Lining Up Dead for 1st Deadline

First Deadline of The Seminole Scribe as the editor

The moment of staying on campus after dark, clicking 1 million buttons per minute in Adobe inDesign and last minute editing for the The Seminole Scribe, it is finally published!

My first on hand experience as being the editor has been an adventure for this DEADline. Making sure everyone turned in their drafts on time to be edited was harder then peeling a banana with one hand. 

On day one, the drafts were due and only 3 out of 7 students turned their drafts in. From here on, I knew this job was going to be more than challenging. Even though I only had three drafts to edit, I spent over an hour on each draft to make sure they have everything possible to make the story more intriguing... more interesting for our readers. 

When I sat one-on-one with each reporter to go over their drafts, I asked them the same questions Professor Sheppard would ask me when I turn in my drafts. 

  1. Why is this important to the reader? 
    1. If they were not able to answer these questions, then it shouldn't be in the student newspaper. Simple as that. 
  2. Who did you interview?
    1. Some students had "anonymous" quotes. Yea.... that was not acceptable. All quotes that were claimed anonymous, my adviser and I either chucked them out or paraphrased them. 
    2. No one wants to read a quote and not know who said it. Might as well put an algebra problem there so people avoid the article. 
  3. When did this occur?
    1. Is it current news or old news?
      1. If it was current news then great. A reporter wrote about an event on campus and his article was about covering the event. Only problem was, his whole article covered EVERYTHING. Action by action, which was tedious to go through and edit. 
      2. Another reporter covered a local restaurant in the area which opened a month ago; therefore, it was not current at all in the news world. However, it was still a great piece so editing the story so students will care was challenging. I sat with the reporter to discuss word choice and she even helped design her own story in the newspaper, showing full dedication, which I appreciated.
  4. Where is this happening?
    1. If it was on campus, they needed to have at least three different quotes from students. When you have multiple interviews, your quotes tend to differ and it makes the story more interesting to see how different students react to the same situation.

The next day when the second draft was due, it was more easy going. Since I already knew what most of the stories were about, I had a better feeling at how I should help them structure the article. 

  • Quotes
  • Transitions
  • Nut graphs
  • The lead
I loved working with everyone because I had a chance to experience how other writers handled their stories. Every writer is different and what makes them unique are their word choices, sentence structures and by the depth of their article. 

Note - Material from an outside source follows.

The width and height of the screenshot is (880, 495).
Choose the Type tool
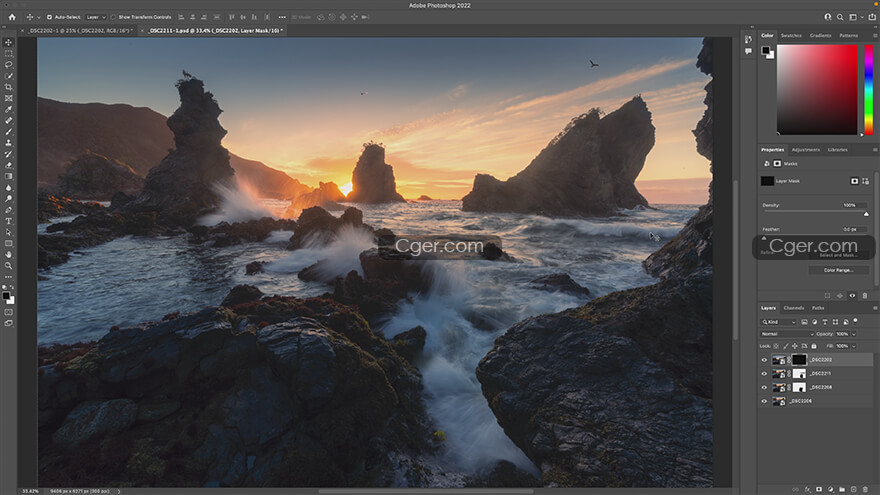[9, 221]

That is why I love The Seminole Scribe. Since we have such a diverse staff this semester, every single article will differentiate from the story sitting on top, below or next to. Long and short articles are printed throughout the entire paper, giving the paper variety, and I like that personally. 

I look forward to the rest of the semester working with my peers to make this paper the best Seminole State has ever published.